WORK TASK
Print the line containing "Click the zoom slider handle" and every line after it exactly as written, through the end of the records.
━━━━━━━━
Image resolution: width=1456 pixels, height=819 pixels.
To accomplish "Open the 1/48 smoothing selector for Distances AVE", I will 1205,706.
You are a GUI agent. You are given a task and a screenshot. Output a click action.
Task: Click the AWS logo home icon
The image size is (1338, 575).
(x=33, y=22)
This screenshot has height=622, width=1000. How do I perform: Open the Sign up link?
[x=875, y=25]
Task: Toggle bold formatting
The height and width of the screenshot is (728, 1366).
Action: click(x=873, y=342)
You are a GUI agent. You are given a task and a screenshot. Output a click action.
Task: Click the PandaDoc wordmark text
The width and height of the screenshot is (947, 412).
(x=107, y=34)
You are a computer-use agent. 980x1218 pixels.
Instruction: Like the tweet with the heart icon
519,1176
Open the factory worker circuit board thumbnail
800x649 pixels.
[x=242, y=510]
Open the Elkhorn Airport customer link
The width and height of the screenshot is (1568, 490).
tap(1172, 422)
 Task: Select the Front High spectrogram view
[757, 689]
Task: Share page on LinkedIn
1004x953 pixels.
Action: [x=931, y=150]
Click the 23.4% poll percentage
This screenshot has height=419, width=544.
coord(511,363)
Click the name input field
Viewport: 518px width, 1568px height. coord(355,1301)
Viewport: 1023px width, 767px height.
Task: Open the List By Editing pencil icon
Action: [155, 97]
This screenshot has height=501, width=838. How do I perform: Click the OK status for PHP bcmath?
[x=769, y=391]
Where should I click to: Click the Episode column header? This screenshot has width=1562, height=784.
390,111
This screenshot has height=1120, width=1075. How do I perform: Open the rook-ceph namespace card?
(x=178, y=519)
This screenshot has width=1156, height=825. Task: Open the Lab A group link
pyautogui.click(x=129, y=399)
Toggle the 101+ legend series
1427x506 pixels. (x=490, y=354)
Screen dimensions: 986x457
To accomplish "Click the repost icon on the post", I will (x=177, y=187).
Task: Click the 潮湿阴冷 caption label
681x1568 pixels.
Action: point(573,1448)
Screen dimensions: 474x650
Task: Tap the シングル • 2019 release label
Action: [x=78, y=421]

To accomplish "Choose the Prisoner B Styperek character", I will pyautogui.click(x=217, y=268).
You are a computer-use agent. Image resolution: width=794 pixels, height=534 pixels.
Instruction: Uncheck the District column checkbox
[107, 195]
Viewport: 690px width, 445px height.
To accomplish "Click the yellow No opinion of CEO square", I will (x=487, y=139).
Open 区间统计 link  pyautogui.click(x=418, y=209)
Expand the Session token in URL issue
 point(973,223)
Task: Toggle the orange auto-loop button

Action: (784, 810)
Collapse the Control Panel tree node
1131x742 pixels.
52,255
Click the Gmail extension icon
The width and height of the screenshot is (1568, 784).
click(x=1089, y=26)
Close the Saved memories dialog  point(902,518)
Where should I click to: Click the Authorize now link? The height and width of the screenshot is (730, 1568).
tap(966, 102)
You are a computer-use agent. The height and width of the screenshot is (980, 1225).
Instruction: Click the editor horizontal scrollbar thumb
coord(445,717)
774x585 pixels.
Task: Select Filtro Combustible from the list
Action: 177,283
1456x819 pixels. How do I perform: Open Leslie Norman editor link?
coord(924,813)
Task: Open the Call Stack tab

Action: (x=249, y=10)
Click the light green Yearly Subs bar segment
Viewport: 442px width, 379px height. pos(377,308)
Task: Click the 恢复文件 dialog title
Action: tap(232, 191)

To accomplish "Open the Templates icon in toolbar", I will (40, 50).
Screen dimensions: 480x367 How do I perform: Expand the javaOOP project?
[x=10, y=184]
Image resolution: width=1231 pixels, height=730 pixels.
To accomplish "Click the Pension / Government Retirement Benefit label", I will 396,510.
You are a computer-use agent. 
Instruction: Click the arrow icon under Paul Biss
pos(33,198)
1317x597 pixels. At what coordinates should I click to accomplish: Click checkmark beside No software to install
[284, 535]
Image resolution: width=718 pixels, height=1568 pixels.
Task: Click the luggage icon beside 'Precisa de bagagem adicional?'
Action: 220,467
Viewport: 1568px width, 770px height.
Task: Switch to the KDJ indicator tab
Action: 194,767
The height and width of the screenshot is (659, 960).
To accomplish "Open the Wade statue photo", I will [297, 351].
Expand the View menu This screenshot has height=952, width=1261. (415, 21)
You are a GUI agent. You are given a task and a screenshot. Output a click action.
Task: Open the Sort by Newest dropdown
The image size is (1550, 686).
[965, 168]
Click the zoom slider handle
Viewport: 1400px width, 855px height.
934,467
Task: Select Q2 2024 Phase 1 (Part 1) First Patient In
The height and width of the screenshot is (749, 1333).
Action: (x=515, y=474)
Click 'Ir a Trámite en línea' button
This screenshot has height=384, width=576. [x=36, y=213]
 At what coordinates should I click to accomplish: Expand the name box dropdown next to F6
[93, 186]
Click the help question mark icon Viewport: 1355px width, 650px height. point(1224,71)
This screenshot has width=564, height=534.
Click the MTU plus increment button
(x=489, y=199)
━━━━━━━━
ANSWER BOX
Click the zoom slider handle
Viewport: 1400px width, 855px height.
934,467
Task: Select Q2 2024 Phase 1 (Part 1) First Patient In
The height and width of the screenshot is (749, 1333).
Action: (x=515, y=474)
Click 'Ir a Trámite en línea' button
This screenshot has height=384, width=576. [x=36, y=213]
 At what coordinates should I click to accomplish: Expand the name box dropdown next to F6
[93, 186]
Click the help question mark icon Viewport: 1355px width, 650px height. point(1224,71)
This screenshot has width=564, height=534.
Click the MTU plus increment button
(x=489, y=199)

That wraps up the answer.